On Tuesday, October 20, proponents of Measure B held a press conference to address what they called “scare tactics” by the No on B campaign. They criticized advertisements by opponents that say passing Measure B could prevent historical and vital services buildings from being rebuilt should they lose more than 75 percent of their value in an earthquake or other disaster. Cottage Hospital, for example, exceeds the new height limits proposed by Measure B, which are 40 feet in El Pueblo Viejo, and 45 feet elsewhere downtown.
City Council member and mayoral candidate Dale Francisco stated that those assertions “simply are a lie.” Francisco said that the 75 percent rule was not a part of the charter measure, but rather part of the city zoning ordinance and therefore subject to change by the council itself rather than a vote of the people. To this end, Francisco announced that he and Mayor Marty Blum plan to put an item on the City Council’s agenda to amend the current zoning ordinance to allow exemptions for historical buildings.

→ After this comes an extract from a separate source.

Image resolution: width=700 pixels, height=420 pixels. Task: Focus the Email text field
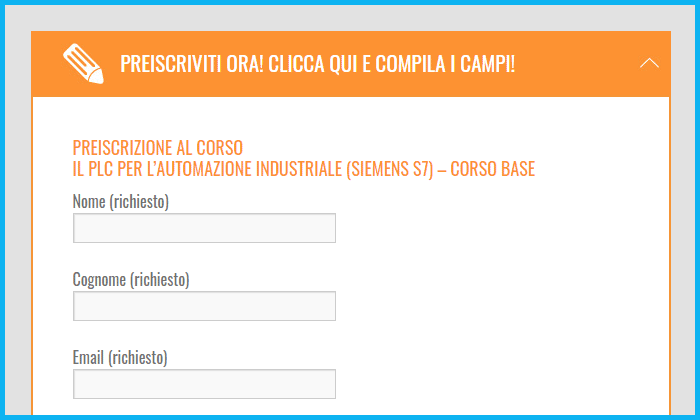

Attorney Eugene Wilson offered a written legal analysis of Measure B’s impact on non-conforming buildings. In it, he says that the Santa Barbara Municipal Code states, “Where a non-conforming building is less than 75 percent destroyed by a calamity, the building may be restored to its original condition so long as the reconstruction begins within one year of the occurrence of the damage or destruction.” Wilson asserted that the Municipal Code would be “the controlling law” with regard to damage to any building that exceeds the height limits of Measure B, and nothing contained in the measure would affect the law.
In a follow-up question after the conference, Wilson acknowledged that the language did not specifically address expansions or upgrades for non-conforming buildings (another criticism by No on B), but said there was ample precedent of buildings exceeding the current limit of 60 feet being allowed to renovate and install improvements.